Я чувствую, как мои пальцы смыкаются на парашюте и скользят внутрь, смыкаясь на жемчужине.
Я сажусь на кровать, поджав под себя ноги, и снова и снова касаюсь гладкой радужной поверхностью жемчужины о мои губы. По некоторым причинам меня это успокаивает. Прохладный поцелуй от самого дарителя.
– Китнисс?
– прошептала Прим. Она проснулась и глядела на меня сквозь тьму.
– Что случилось?
– Ничего. Просто плохой сон. Иди спать.
Это получается автоматически. Держать Прим и мою мать в неведении о некоторых вещах ради
их защиты. Осторожно, чтобы не разбудить мать, Прим встает с постели, берет Лютика, и садится рядом со
мной.
Она касается своей рукой моей руки, которая все еще сжимает жемчужину.
– Ты холодная.
Беря запасное одеяло перед кроватью, она обертывает им нас троих, окутывая меня своим теплом, а также жаром шерсти Лютика.

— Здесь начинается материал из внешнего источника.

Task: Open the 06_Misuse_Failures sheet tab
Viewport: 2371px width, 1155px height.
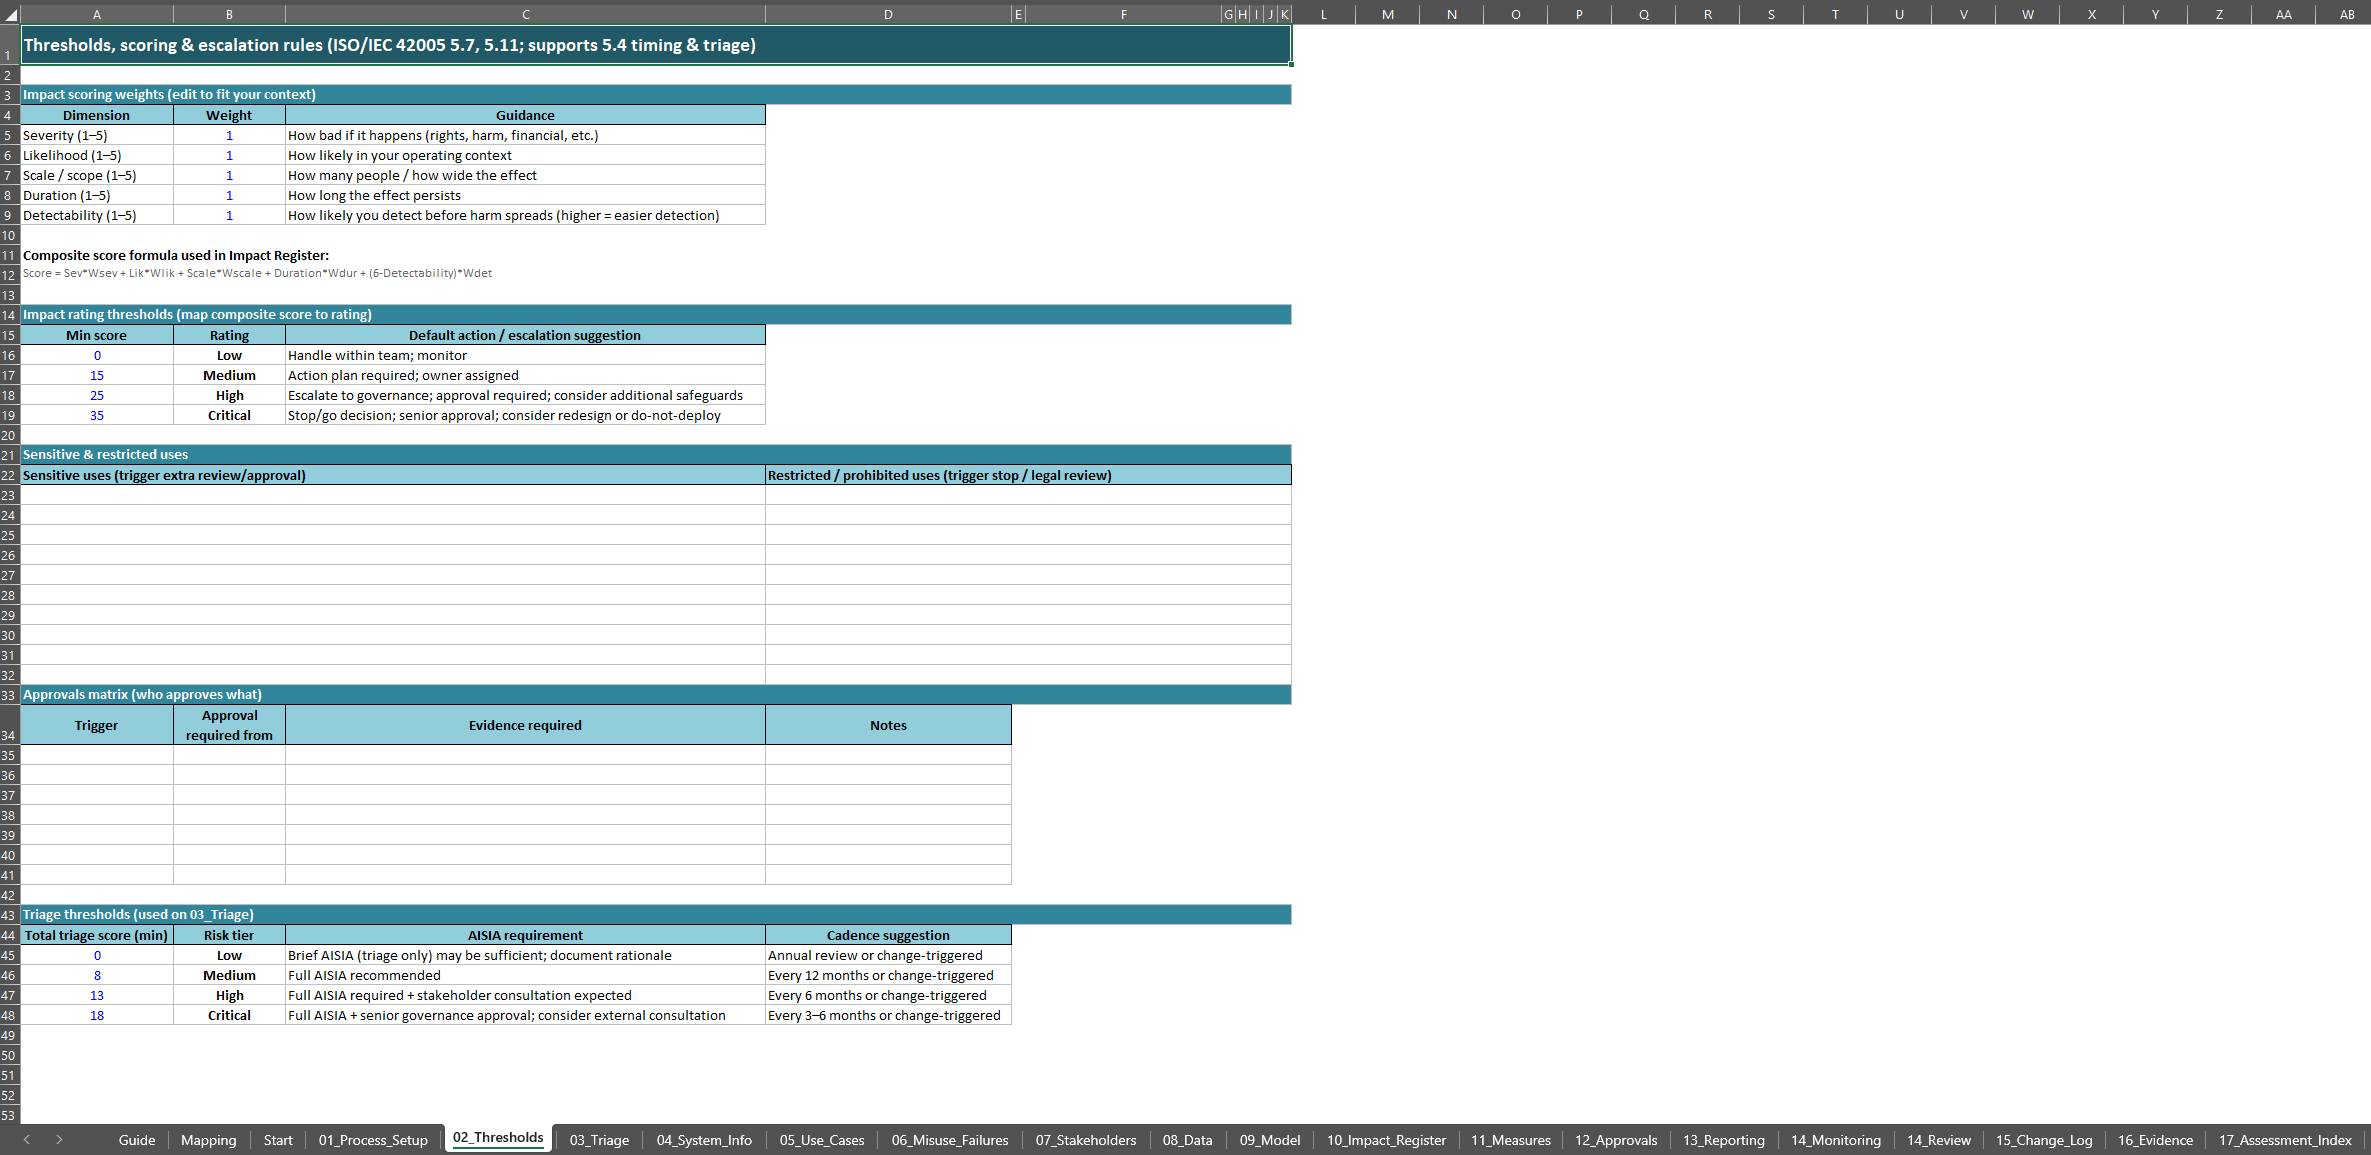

– Ты могла бы сказать мне, знаешь ли. Я умею хранить секреты. Даже от мамы.
Она действительно изменилась за это время. Маленькая девочка, с блузкой,торчащей сзади как утиный хвостик, та,кому
необходима была помощь, чтобы достать тарелки, и та кто умоляла сходить посмотреть на глазированные торты в окне пекарни.
Время и горе заставило ее подрасти слишком быстро, как мне кажется, превратится в молодую женщину, которая сшивает кровоточащие раны и знает, что наша мама может слышать слишком много.
– Завтра утром я собираюсь согласиться стать Сойкой-пересмешницей, - говорю я ей.
– Потому что ты хочешь или потому что тебя вынуждают?
– спрашивает она.
Я легко рассмеялась.
– Думаю, и то, и другое. Нет, я хочу. Я должна, если это поможет мятежникам победить Сноу.
Я сжимаю жемчужину в своем кулаке ещё сильнее.
– Это просто... Пит.
Я боюсь, что, если мы выиграем, мятежники казнят его, как предателя.
Прим думает над этим.
– Китнисс, я не думаю,что ты понимаешь, насколько важна для дела. Важные люди обычно всегда получают то, что хотят. Если ты хочешь не дать повстанцам казнить Пита, то ты можешь это сделать. Думаю, я важна. Они многим пожертвовали, чтобы спасти меня. Они даже отпустили меня в Двенадцатый.